Daha sonra sık sık deprem olması nedeniyle afet bölgesi ilan edilen kent uzun bir süreçte boşaltıldı. Taşınmak istemeyenlerin evleri yıkıldı ve bu kişiler şimdiki Kale İlçesi’ne yerleştirildi. Tabae’de, 1702-1703 yıllarında meydana gelen depremlerde toplam 12 bin kişinin öldüğü tahmin ediliyor.
Roma dönemine ait kayalara oyulmuş evler bulunan antik kentte, toprak üstünde sadece iki cami, bir hamam, bir çeşme ve bir sebil günümüze ulaşabilmiş durumda bulunuyor. Osmanlı eseri olan Cevherpaşa Cami’nin kitabesinde, Hicri 1235 tarihi okunuyor. Yaklaşık 13’üncü yüzyıla kadar Bizanslıların elinde bulunan Tabae, daha sonra Türklere geçti, adı da Kale-i Tavas oldu.
Menteşe Beyliği’nin önemli şehirlerinden biri haline geldi ve önemini Osmanlı döneminde de korudu. Burayı 1330’lu yıllarda gören İbni Batuta, eserinde sadece kalesinden bahsediyor. Evliya Çelebi ise 1670’li yıllarda şehrin 50 ev ve bir cami içeren iç kaleyle 300 ev, beş mahalle, beş cami, bir han, bir hamam, üç mektep, üç sebil, iki tekke ve altı zaviyesi olan bir dış kaleden oluştuğunu anlatıyor.

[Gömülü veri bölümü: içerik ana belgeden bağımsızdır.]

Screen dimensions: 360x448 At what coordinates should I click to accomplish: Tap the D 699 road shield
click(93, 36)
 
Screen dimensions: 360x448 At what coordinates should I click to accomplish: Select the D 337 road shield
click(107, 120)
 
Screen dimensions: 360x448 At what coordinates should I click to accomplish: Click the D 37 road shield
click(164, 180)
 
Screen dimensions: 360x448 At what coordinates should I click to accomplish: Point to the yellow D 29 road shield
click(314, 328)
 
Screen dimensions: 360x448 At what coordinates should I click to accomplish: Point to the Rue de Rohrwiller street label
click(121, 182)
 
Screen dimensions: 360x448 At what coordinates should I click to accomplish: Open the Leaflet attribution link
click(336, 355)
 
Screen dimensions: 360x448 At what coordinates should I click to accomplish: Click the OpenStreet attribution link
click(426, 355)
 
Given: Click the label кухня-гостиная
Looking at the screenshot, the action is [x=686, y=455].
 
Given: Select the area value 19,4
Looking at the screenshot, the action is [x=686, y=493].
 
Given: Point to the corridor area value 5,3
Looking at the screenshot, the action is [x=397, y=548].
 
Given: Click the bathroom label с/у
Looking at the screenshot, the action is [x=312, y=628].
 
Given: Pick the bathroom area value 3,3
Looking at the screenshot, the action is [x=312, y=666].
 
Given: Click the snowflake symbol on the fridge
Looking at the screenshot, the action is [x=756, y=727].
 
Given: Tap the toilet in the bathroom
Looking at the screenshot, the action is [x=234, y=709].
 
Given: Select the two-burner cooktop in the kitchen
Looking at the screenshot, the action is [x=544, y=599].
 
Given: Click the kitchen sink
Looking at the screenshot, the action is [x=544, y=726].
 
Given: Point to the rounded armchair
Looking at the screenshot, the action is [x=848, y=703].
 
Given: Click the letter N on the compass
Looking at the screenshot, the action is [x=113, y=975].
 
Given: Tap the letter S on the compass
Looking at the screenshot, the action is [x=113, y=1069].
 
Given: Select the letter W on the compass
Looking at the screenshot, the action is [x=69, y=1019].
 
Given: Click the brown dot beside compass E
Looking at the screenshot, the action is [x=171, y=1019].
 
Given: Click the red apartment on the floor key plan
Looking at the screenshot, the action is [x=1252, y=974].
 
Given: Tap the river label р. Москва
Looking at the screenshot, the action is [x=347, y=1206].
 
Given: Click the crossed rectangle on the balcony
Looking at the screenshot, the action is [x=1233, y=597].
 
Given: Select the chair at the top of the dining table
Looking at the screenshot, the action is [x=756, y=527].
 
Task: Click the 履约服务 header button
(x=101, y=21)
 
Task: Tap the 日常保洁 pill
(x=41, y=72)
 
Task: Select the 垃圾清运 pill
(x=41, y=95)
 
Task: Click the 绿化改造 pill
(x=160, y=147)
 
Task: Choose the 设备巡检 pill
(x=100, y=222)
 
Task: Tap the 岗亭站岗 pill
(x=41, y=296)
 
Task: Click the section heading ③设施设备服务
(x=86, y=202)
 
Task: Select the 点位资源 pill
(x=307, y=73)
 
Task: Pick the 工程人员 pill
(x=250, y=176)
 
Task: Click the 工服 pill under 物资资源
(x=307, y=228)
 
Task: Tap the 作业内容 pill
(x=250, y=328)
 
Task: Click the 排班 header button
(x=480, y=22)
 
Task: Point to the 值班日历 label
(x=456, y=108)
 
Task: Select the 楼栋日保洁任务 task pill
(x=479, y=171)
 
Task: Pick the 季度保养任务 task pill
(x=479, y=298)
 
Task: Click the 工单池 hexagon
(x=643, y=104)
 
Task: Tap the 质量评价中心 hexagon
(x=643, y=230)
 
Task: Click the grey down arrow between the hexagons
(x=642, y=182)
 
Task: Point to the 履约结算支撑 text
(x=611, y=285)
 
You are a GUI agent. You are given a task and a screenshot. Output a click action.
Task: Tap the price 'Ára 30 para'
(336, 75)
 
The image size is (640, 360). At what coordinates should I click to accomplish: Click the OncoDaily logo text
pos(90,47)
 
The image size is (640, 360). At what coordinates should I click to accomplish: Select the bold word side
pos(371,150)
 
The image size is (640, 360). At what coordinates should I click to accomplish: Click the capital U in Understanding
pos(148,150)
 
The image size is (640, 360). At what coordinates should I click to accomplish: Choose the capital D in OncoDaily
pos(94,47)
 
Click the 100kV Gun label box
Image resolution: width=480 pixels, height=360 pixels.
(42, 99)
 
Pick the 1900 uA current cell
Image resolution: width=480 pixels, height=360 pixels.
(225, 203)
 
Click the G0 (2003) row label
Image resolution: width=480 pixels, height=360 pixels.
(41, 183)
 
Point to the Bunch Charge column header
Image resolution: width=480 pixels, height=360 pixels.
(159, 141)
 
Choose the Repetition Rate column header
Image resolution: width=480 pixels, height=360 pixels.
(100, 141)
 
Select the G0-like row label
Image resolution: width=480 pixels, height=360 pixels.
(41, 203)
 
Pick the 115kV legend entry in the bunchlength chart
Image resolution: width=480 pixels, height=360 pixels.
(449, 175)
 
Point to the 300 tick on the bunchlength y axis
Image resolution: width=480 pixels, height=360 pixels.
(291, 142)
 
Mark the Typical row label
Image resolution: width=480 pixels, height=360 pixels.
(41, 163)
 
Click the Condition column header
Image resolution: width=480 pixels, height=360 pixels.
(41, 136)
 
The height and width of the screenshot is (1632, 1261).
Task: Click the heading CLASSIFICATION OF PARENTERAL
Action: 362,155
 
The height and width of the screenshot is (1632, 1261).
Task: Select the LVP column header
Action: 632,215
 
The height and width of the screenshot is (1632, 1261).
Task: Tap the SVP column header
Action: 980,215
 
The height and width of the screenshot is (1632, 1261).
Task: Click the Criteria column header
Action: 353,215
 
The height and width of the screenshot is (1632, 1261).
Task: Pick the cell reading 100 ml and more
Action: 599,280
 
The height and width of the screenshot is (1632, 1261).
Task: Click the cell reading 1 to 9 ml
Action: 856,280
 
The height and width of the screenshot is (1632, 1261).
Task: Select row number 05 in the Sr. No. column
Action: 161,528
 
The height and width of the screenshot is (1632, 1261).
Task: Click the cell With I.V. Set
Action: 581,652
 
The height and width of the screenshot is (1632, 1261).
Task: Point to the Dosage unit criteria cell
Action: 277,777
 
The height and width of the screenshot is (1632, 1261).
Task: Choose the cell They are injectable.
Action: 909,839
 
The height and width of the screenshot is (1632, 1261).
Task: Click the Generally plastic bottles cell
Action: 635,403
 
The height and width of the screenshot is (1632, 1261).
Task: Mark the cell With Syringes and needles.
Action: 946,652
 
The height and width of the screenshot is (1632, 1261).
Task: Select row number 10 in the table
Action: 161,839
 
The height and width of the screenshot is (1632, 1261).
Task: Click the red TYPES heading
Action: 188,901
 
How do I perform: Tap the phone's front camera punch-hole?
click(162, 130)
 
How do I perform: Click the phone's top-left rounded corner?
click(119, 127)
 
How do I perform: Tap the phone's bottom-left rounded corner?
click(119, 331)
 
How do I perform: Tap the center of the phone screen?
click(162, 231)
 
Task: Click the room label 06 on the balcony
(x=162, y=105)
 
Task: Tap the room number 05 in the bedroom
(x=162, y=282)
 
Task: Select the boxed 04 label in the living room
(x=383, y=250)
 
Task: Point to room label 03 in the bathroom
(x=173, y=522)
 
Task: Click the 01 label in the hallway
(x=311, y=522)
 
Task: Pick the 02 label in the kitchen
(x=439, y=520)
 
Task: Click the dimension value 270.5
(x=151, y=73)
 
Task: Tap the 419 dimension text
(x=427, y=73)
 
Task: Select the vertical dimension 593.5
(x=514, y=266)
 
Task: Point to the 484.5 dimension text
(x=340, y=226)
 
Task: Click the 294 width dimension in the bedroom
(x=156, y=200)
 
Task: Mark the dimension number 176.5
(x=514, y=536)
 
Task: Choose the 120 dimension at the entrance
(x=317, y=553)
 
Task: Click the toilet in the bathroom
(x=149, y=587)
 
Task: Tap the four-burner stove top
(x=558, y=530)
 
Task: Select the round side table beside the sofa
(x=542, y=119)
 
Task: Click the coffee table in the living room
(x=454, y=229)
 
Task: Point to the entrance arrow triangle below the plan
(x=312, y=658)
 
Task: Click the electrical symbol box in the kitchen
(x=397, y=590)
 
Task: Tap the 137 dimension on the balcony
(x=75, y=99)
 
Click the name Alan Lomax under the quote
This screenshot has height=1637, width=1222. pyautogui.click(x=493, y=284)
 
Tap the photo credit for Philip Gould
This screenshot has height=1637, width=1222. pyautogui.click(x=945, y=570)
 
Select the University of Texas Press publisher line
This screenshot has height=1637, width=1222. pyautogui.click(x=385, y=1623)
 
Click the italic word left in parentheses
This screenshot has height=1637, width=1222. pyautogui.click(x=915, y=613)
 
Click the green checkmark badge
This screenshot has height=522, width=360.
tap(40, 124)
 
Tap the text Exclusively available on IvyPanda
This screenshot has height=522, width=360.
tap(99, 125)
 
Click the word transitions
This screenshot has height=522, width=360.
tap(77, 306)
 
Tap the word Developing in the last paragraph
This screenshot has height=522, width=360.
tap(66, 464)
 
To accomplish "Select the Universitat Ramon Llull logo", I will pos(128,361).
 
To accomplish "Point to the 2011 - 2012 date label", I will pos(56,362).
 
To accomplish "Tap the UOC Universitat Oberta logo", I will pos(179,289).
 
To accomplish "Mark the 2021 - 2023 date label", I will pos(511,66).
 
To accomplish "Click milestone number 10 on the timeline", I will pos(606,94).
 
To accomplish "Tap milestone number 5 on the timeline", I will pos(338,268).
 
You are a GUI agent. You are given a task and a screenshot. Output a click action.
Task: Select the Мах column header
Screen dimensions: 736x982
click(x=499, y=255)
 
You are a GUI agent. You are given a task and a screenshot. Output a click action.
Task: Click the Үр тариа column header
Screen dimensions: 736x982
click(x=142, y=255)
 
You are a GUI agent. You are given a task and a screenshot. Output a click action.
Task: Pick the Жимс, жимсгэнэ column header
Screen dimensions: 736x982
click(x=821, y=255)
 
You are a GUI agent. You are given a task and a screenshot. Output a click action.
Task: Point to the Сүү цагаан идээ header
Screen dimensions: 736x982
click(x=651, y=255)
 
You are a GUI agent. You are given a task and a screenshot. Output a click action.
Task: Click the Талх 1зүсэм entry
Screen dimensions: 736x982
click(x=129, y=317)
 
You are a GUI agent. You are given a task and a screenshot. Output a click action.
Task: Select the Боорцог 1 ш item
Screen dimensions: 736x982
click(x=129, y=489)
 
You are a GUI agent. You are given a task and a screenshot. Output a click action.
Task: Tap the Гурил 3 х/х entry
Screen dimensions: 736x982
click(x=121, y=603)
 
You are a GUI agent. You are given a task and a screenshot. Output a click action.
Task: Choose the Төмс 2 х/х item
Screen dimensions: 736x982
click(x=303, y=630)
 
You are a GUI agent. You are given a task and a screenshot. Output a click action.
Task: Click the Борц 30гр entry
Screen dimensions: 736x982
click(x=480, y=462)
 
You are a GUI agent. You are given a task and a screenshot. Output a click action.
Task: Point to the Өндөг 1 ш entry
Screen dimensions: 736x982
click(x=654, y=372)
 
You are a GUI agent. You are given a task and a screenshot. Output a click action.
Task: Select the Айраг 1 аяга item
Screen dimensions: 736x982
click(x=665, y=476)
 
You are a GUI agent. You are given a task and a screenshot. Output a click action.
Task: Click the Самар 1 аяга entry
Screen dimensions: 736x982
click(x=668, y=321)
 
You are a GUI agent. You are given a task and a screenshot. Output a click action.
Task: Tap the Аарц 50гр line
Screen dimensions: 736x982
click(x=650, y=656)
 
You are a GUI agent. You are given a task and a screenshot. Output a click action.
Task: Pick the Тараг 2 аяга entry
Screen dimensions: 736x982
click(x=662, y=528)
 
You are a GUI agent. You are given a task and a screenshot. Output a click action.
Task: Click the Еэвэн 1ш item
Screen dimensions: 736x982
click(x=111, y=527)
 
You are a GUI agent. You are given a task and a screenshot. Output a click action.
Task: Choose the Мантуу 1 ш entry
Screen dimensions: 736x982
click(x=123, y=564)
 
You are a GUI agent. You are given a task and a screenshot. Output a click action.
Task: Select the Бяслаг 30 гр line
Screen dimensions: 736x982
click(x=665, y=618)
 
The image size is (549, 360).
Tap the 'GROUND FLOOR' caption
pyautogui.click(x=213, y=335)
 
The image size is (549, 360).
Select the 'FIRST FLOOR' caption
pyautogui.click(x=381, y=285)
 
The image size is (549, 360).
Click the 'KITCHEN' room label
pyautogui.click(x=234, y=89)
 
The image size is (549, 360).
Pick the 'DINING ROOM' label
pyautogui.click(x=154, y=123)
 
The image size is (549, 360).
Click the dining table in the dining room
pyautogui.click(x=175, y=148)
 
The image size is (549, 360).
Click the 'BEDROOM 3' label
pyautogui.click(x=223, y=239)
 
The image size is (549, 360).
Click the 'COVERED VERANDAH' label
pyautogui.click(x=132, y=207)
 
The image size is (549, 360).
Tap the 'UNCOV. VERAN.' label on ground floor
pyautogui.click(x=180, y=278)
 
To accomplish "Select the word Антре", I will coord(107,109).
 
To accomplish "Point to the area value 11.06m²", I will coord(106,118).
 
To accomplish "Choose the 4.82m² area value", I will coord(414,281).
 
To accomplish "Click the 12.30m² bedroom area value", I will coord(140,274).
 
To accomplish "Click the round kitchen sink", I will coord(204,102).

Denizli Valisi Yavuz Erkmen, Tabae kazıevini ziyaret ederek, çalışmalar ve bulunan eserlerle ilgili olarak kazı başkanı Prof. Dr. Bozkurt Ersoy’dan bilgi aldı. Prof. Dr. Ersoy, eylül ayı ortalarına kadar çalışmalarını yürüteceklerini, bu çerçevede çıkan eserlerin tamir edilebileceği ve saklanabileceği bir depo yerine ihtiyaçlarını bulunduğunu söyledi.
Vali Erkmen de kazı çalışmalarının tamamlanmak üzere olan hamam ve sarnıç gibi yapıtların projelerinin yılsonuna kadar hazırlanmasını istedi. Koruma Kurulu’ndan onaylarını alarak 2012 yılında bunların restorasyonlarının başlayabileceğini belirten Erkmen, böylece kazı bölgesinin de turizme kazandırılacağını açıkladı. Kazı çalışmalarında M.S. 2’ci yüzyıla ait Afrodit başı ve bronz malzemeli heykel başı gibi önemli eserler çıkarıldı.
RADİKAL
Yorumcuların dikkatine… • İmlası çok bozuk, • Büyük harfle yazılan, • Habere değil yorumculara yönelik, • Diğer kişilere hakaret niteliği taşıyan, • Argo, küfür ve ırkçı ifadeler içeren, • Bir iki kelimelik, konuyu zenginleştirmeyen, yorumlar KESİNLİKLE YAYIMLANMAYACAKTIR. |
Bunlar da ilginizi çekebilir...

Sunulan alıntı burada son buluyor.